▸ **About this exercise**
Restate the records exactly. Include all of them.
+===+
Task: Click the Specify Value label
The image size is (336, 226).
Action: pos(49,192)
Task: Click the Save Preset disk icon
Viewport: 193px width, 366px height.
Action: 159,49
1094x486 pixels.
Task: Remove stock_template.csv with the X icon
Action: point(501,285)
+===+
▸ **Answer for the task**
Task: Click the Specify Value label
The image size is (336, 226).
Action: pos(49,192)
Task: Click the Save Preset disk icon
Viewport: 193px width, 366px height.
Action: 159,49
1094x486 pixels.
Task: Remove stock_template.csv with the X icon
Action: point(501,285)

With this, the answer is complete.